= Daniel Eliott =

Scottish civil servant (1798–1872)

Sir Daniel Eliott (3 March 1798 – 30 October 1872) was a Scottish civil servant in British India and governor of Madras.

==Biography==
Eliott was the fourth son of Sir William Eliott, 6th Baronet and was born at Stobs Castle, Roxburghshire . He was educated at the University of Edinburgh, and Haileybury. having received a nomination for the East India Company's civil service, proceeded to Madras in 1817. He soon showed a decided aptitude for the study of Indian languages and Indian law.
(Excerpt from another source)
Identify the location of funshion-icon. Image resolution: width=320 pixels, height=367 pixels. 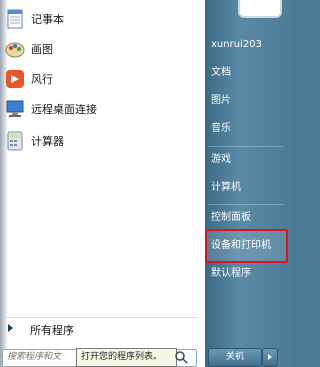
(15, 79).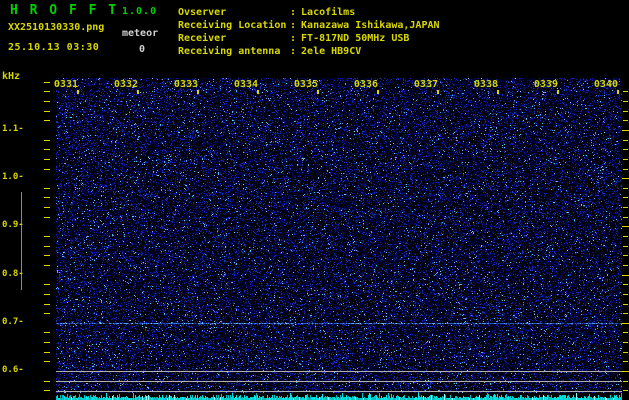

In 1822 he was appointed deputy Tamil translator, and in 1823 Maráthá translator to the Madras government, and deputy secretary to the board of revenue. In 1827 he became secretary to the board of revenue and in 1836 a member of the board. In December 1838 he was nominated, on account of his profound knowledge of the laws and customs of the
Madras presidency, to be the Madras member of the Indian law commission then sitting at Calcutta under the presidency of Macaulay to draw up the Indian codes.
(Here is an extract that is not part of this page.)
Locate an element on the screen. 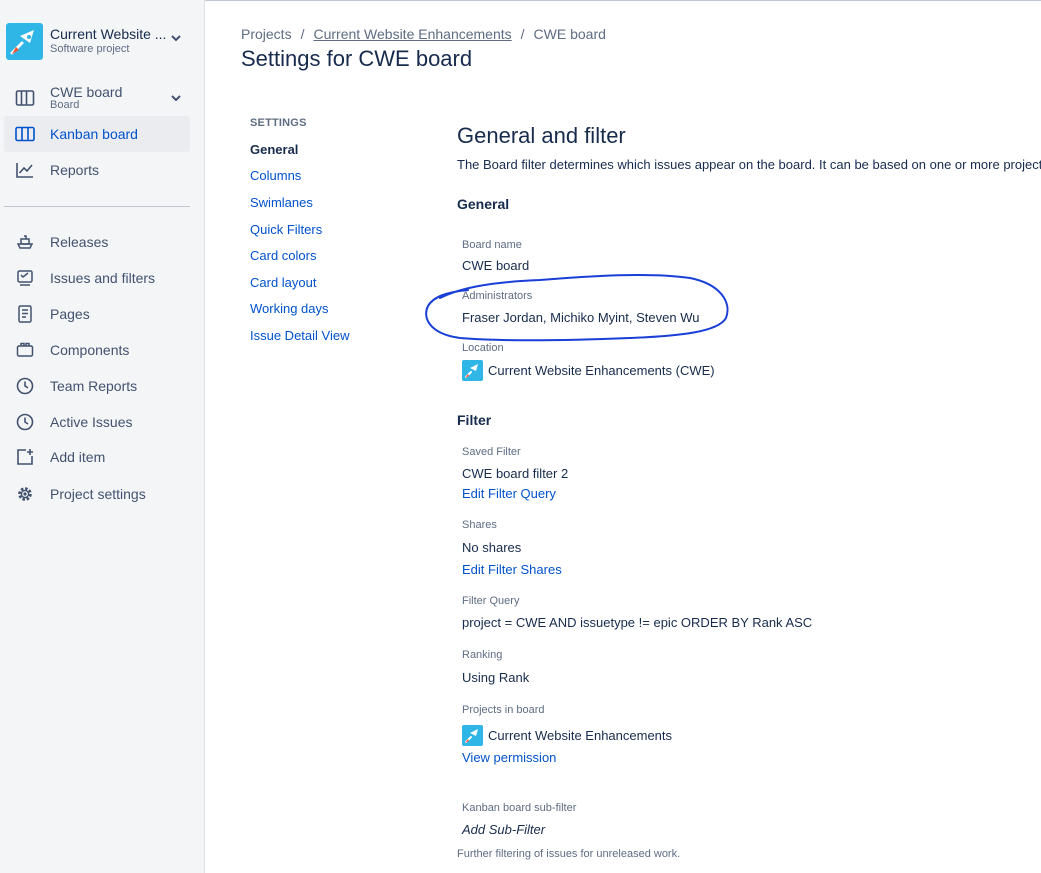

On 15 February 1848, he was appointed a member of the council at Madras, and in 1850 became president of the revenue, marine, and college boards of that government, and he returned to England in 1853 on completing his five years in that office. He did not expect to return to India, but when the East India Company decided in 1854 to form a supreme legislative council for all India, Eliott was appointed to represent Madras upon it. He accepted and remained in Calcutta as member of the legislative council until 1859 when he left India finally. When the Order of the Star of India was extended in 1866, and divided into three classes, Eliott was the first Madras civilian to receive the second class, and he became a Knight Commander of the Order in 1867.

Eliott died at The Boltons, West Brompton, on 30 October 1872.

==Family==
In 1818 Eliott married Georgina Russell, daughter of General George Russell of the Bengal army, and together they had six daughters and four sons.